One benefit of being a total newbie is you have lots of a-ha moments. Like my first trip to the driving range. As my friend and I were setting up, in strides Mr. PGA. He looked like he leapt straight out of a broadcast of the Masters - lean and athletic, draped in designer clothes from head to toe, hauling futuristic clubs and a golf bag that looked like it made cappuccino. And shades. Did I mention the shades? Very stylish, no doubt polarized and UV-protected. I think you know where this is going.
Mr. PGA takes some meaningful practice strokes, steps up to the tee, then THWACK! - proceeds to launch the ball sideways into the wooden divider between the stalls. Each swing it was like, "INCOMING!"
Contrast this with my first experience at the driving range with my mother-in-law. Unassuming outfit, clubs that don't require a second mortgage, and a golf bag that mostly just carries her clubs. I think you know where this is going.
She steps up to the tee, takes a few practice swings, sets up and PING! - launches an absolute missile! The ball flies straight as an arrow, starting out low and climbing relentlessly before settling down perfectly in the middle of the range.
"This is all well and good, Joe and I like golf as much as the next person, but what does this have to do with leadership?"
Learning to "look" like a leader by imitating other leaders doesn't make you a leader. True leadership runs deeper than your appearance or behavior and springs forth from something invisible - your character.
Confession time. I'm a shameless self-help book junkie. Also, never met an HBR article or leadership listicle I didn't like. Don't get me started on the many excellent business podcasts out there. But there is a hazard here. While I fully support learning leadership techniques to improve your ability, doing this alone is insufficient.
In fact, if you spend most of your time trying to say or do the right things, but don't truly live the underlying principles, you will have a problem. At best you will be humored and ineffective and at worst you will be branded a counterfeit and President of the "Not Self-aware Club."
"You're losing me, Joe. What are you talking about?"
Let's take empathy as an example. Let's assume for a second you are on the low end of the empathy spectrum. Not a judgment, just a point in time measurement. All the leadership literature is saying how important empathy is and you've decided to board the empathy train. "All aboard!"
You can learn the type of words that show empathy and start to throw them out on a semi-regular basis.

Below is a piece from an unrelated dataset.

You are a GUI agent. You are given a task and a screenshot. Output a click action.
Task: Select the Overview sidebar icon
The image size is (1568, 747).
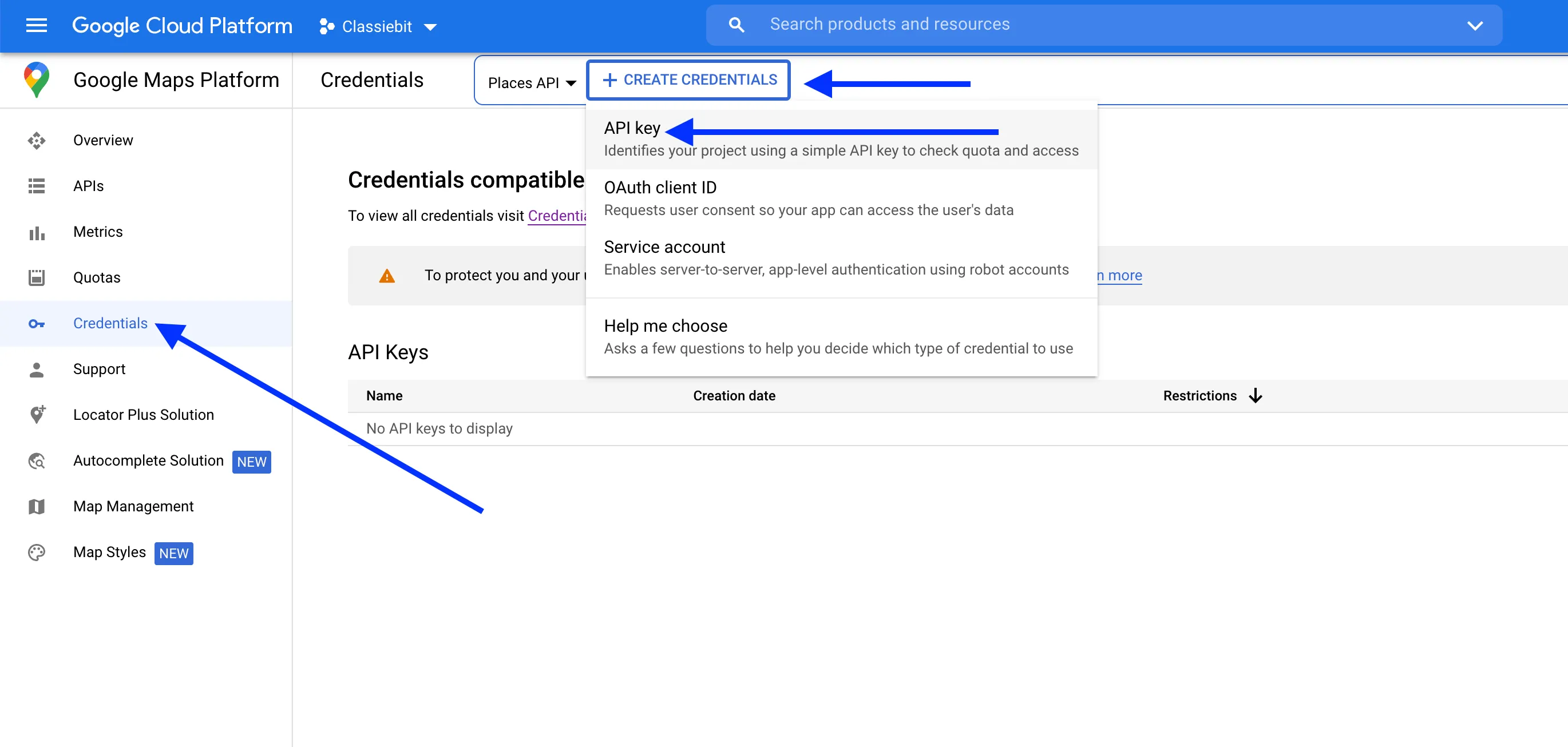coord(37,140)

But when there is a red-alert situation requiring empathy and you don't truly have or feel empathy, you will a) not remember to be empathetic or b) use words of empathy, but poorly and not convincingly. In other words, knowing what words are used to show empathy does not make you a more empathetic person. It's your character and in this case, caring and ability to see things from another's point of view that is the key. The actions you take and the words you use naturally flow from this. If you don't truly feel empathy in this situation, anything you say will ring hollow.
Like animals sense fear, people sense counterfeit leadership.
To avoid the sand trap of counterfeit leadership, follow these 3 EZPZ steps:
1. Do read, learn and receive as much training as you can about leadership.
2. Instead of fixating on leadership attributes or behaviors, think deeply about why those attributes or behaviors inspire others.
3. Develop your character into that of a person who inspires others. For example, someone who connects with others, earns trust, and truly cares about the mission, the company, and the team.
In other words, character first, actions second. It's all downhill (in a good way) from there!
If you have additional thoughts on leadership and leadership development, including any experiences that changed your perspective, I would love to hear about them!